Numerical study of Langmuir wave coalescence in laser-plasma interaction

TL;DR

This paper uses particle-in-cell simulations to analyze how laser interactions with plasma can produce Langmuir wave coalescence and electromagnetic emissions, shedding light on laboratory and space plasma phenomena.

Contribution

First numerical analysis of laser-induced Langmuir wave coalescence in plasma using particle-in-cell simulations, detailing wave spectra and parameter effects.

Findings

Electromagnetic emission occurs at twice the plasma frequency.

Laser intensity influences the angular distribution and polarization of emissions.

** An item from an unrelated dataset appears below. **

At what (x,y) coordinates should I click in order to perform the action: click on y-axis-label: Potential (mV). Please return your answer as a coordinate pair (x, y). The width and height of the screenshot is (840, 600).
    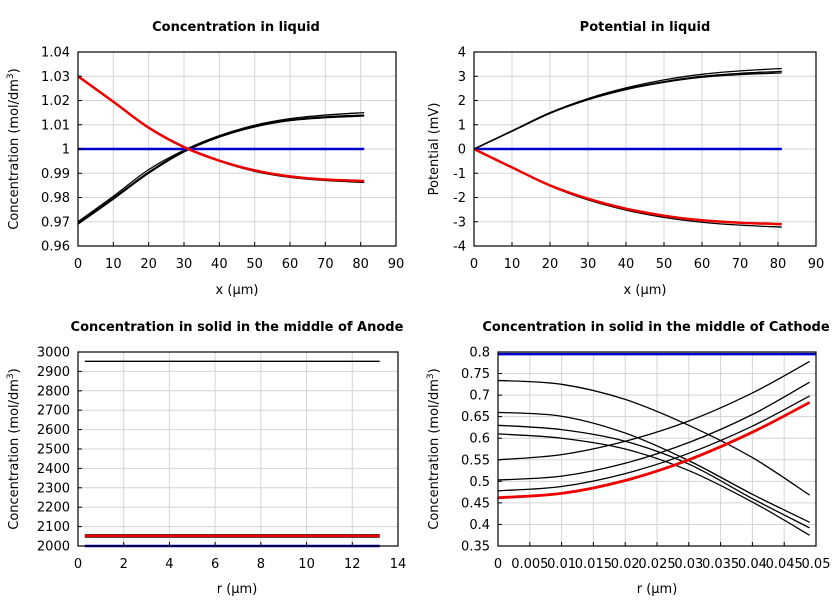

Simulation results match experimental observations of plasma emissions.

Abstract

Type-III-burst radio signals can be mimicked in the laboratory via laser-plasma interaction. Instead of an electron beam generating Langmuir waves (LW) in the interplanetary medium, the LWs are created by a laser interacting with a millimeter-sized plasma through the stimulated Raman instability. In both cases, the LWs feed the Langmuir decay instability which scatters them in several directions. The resulting LWs may couple to form electromagnetic emission at twice the plasma frequency, which has been detected in the interplanetary medium, and recently in a laboratory laser experiment [Marqu\`es et al. Phys. Rev. Lett. 124, 135001 (2020)]. This article presents the first numerical analysis of this laser configuration using particle-in-cell simulations, providing details on the wave spectra that are too difficult to measure in experiments. The role of some parameters is addressed, with a focus on laser intensity, in order to illustrate the behavior of the electromagnetic emission's angular distribution and polarization.